Photos of Jeff Bonwick of ZFS fame and Linus Torvalds of Linux fame. Turns out that they’re neighbors and Jeff was just helping Linus hook up a new gas grill. (j/k)
ZFS is the ‘one filesystem to rule them all’ but it can’t be brought into the Linux kernel because of patents and licenses. ZFS is licensed under the CDDL, which gets it into FreeBSD and OSX, which are BSD and thus compatible with the CDDL, but not into the Linux kernel, which is GPLv2. If Linux were GPLv3, it would be possible for Sun to also license ZFS as GPLv3 and the twain could meet.
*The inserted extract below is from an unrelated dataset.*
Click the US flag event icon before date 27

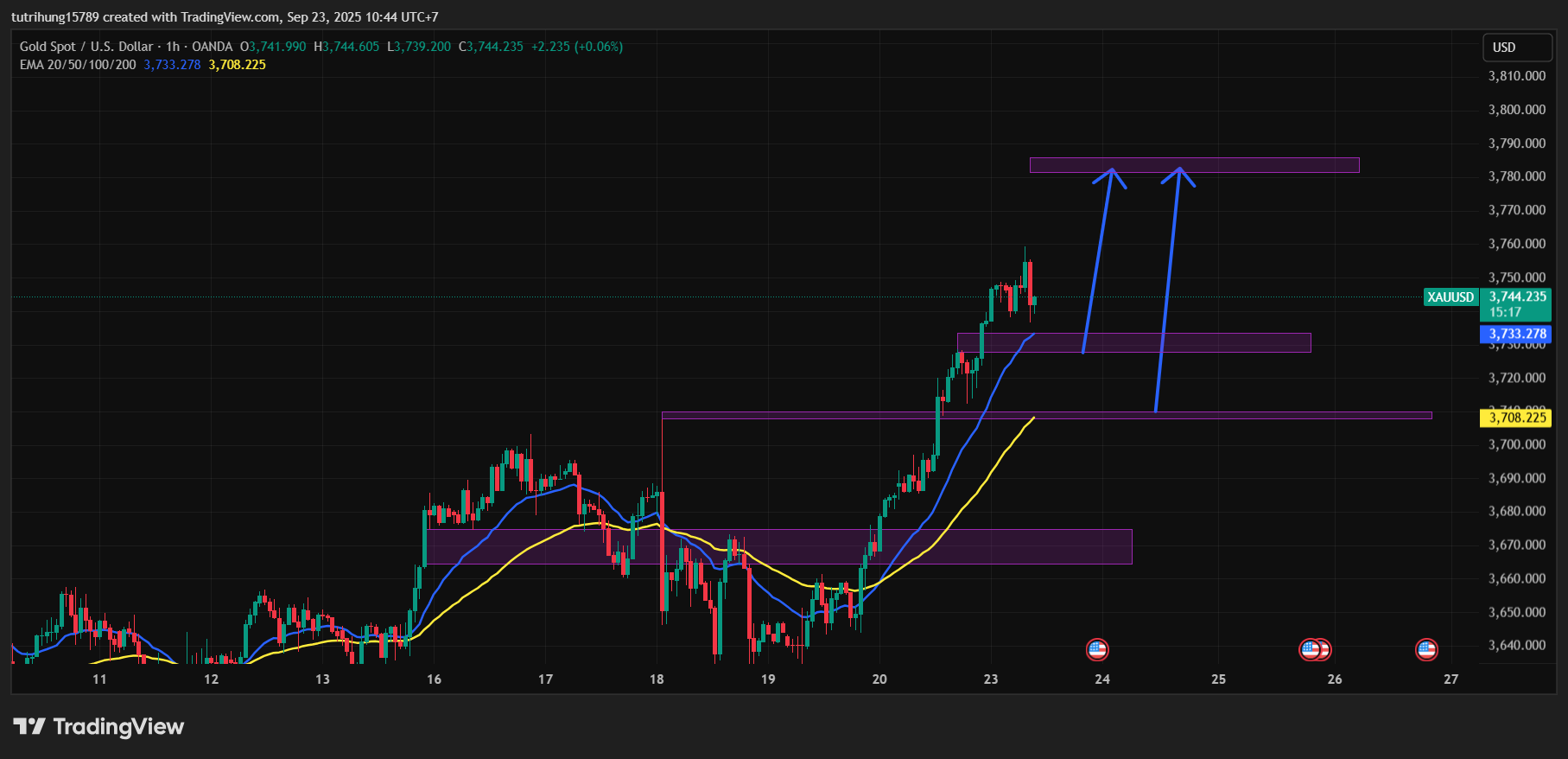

However, Sun doesn’t really need to bother if Linux isn’t going to do it.
Note that a cleanroom implementation of ZFS could be GPLv2-compatible, but since it’s not CDDL-based the code wouldn’t have patents grants. “Sun Sues Linux Kernel Developers, News at 11” helps nobody.
I wrote on the ZFS list that having ZFS as a de-facto standard would lift all boats, and help Sun sell Thumpers. Assuming Jonathan dispatched Jeff to broker a “I’ll show you mine if you’ll show me yours” with Linus, we can look forward to the day when digital cameras come with ZFS flash cards instead of FAT32. And that the current owner of the FAT32 patents would be further isolated is really a key point.